Antigos museus e igrejas estão incluídos nos atrativos componentes do Turismo Cultural e Religioso. Não se pode perder a Rota Jesuítica.

Este percurso, desde o rio Tebicuary até o rio Paraná, tem uma extensão de duzentos quilômetros que conduz às Missões Guaranis dos Jesuítas. Duas delas, Trinidad do Paraná e Jesus do Tavarangue são Patrimônios da Humanidade. Existem povos tradicionais, entre eles o Tañarandy, que celebra a Semana Santa com cânticos de trezentos anos atrás, entoados pelos Estacioneros.

O Caminho Franciscano e do Artesanato seguem as pegadas da Ordem Franciscana. Esta ordem realizou um trabalho de muita importância, já que consolidaram a forma de vida crioula e o uso corrente dos idiomas espanhol e guarani.

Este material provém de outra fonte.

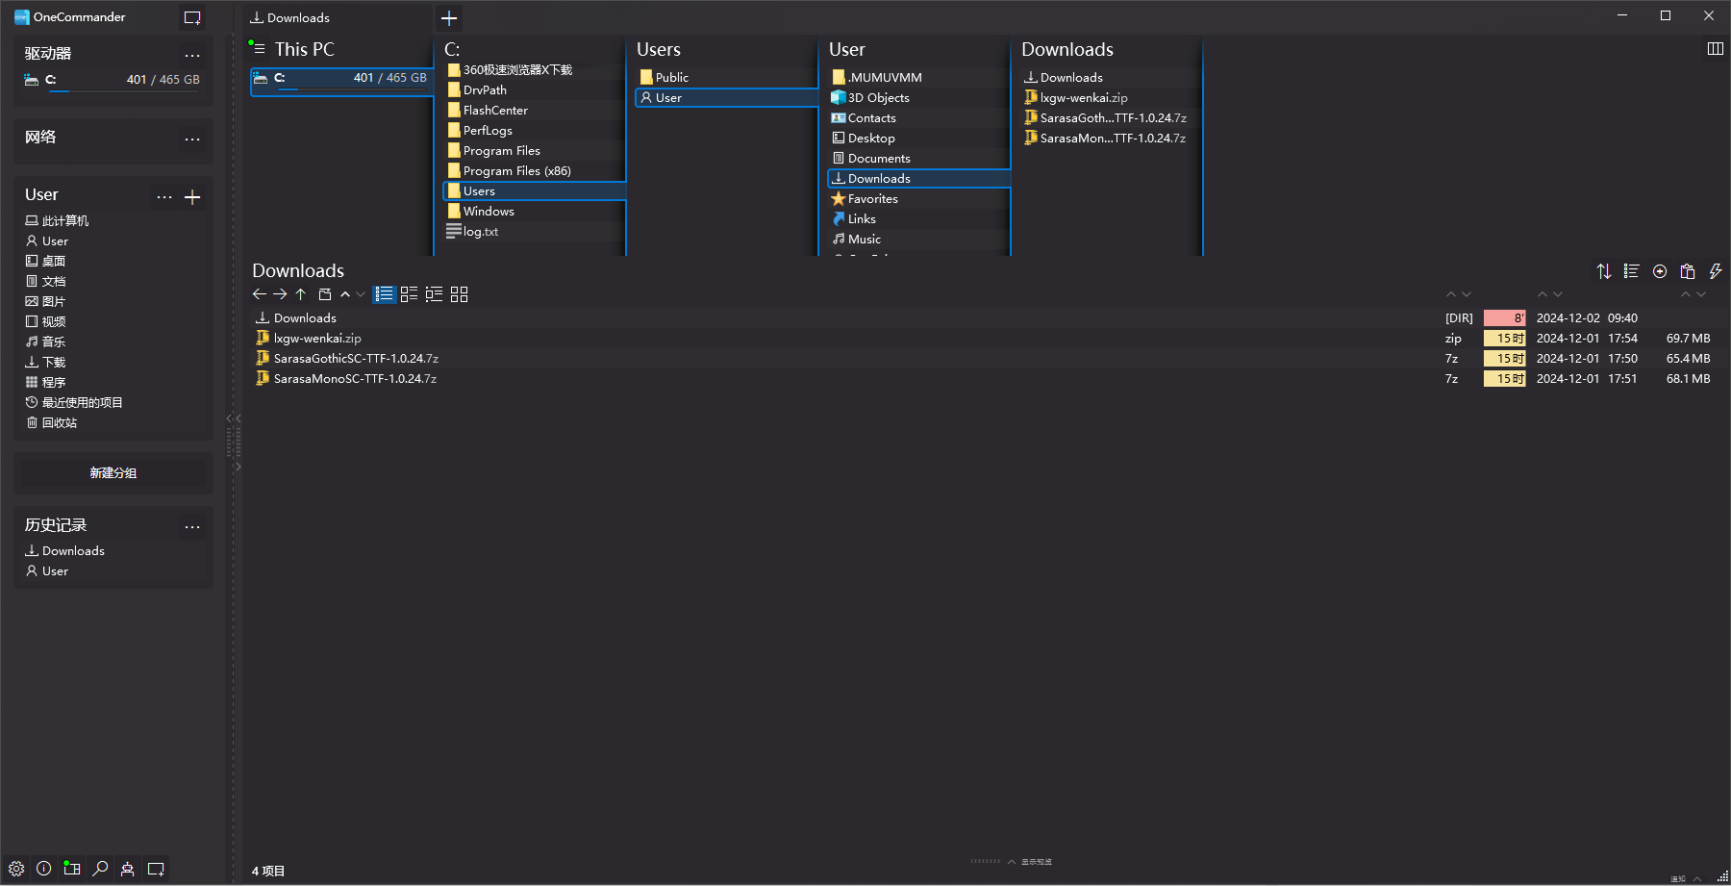Click the robot automation icon in bottom bar

127,869
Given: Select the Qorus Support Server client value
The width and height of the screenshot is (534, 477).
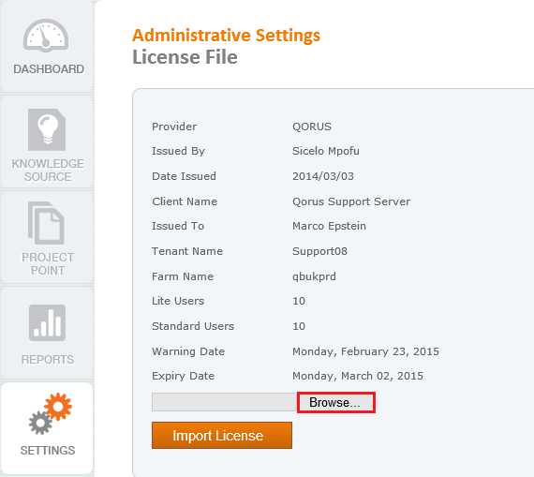Looking at the screenshot, I should (x=351, y=201).
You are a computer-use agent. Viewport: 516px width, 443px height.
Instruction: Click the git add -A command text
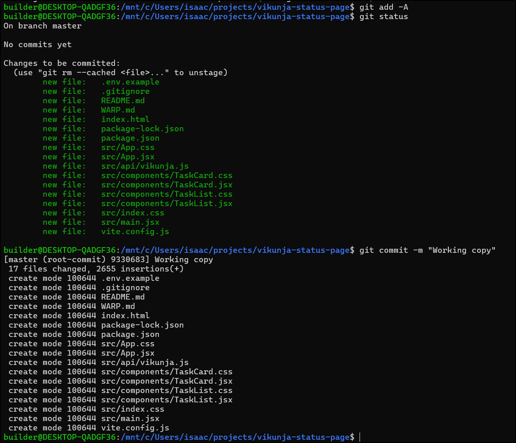384,7
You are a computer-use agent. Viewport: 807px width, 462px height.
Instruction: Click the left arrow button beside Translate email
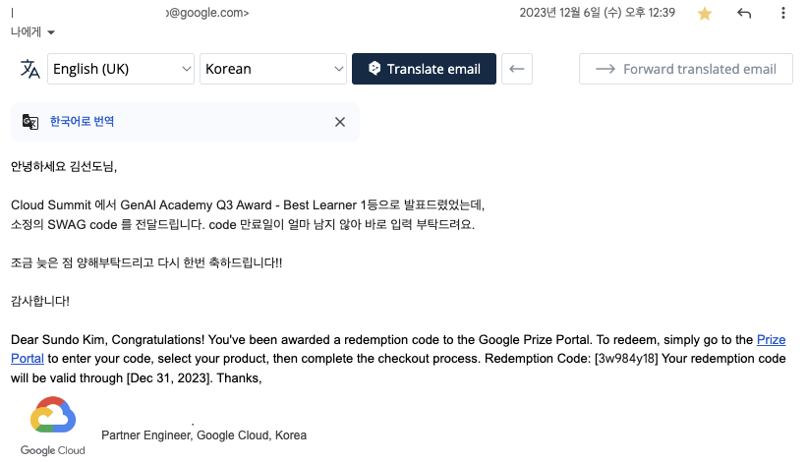coord(517,69)
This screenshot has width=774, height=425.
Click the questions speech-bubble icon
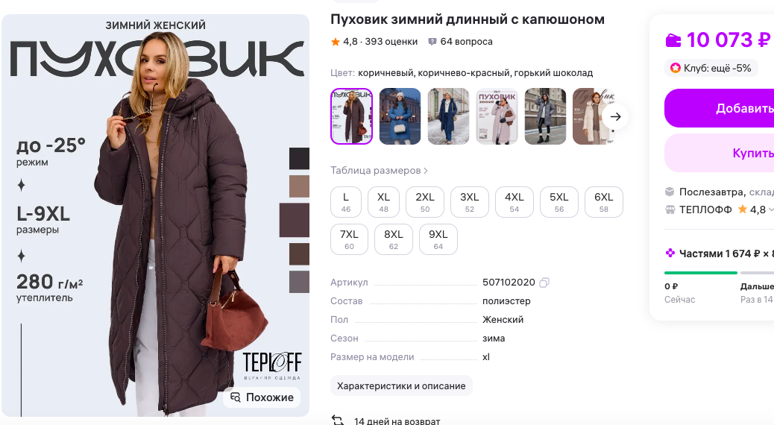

Com os jesuítas criaram o estilo chamado Barroco Hispano-Guarani que está representado em belíssimas obras de arte em madeira e prataria, que podem ser vistas nas cidades de Capiatá, Yaguarón, Ita, Altos, Caazapá, Atyrá, Piribebuy e Tobatt todas a poucos quilômetros de Assunção.

Artesanato

São muitos os povoados paraguaios que oferecem um magnífico artesanato. Pode-se apreciar sua arte nas cidades de Toabti, Ita, capital da cerâmica; Carepegua, onde se podem encontrar colchas e almofadas de algodão, fabricadas em antigas fábricas; ou San Miguel, considerada a capital do artesanato em lã.

O quê ver?

Assunção

Capital e sede da Presidência da República, situada no Palácio do Governo.

Catedral

A primeira diocese do rio Plata é a de Assunção criada a mediados do século XVI. A atual Catedral foi inaugurada em 1845. Também merece destaque a Casa de Cultura, a Universidade Católica e o Jardim Botânico e Zoológico, que inclui os Museus de Historia Natural, o Indianista e o Histórico.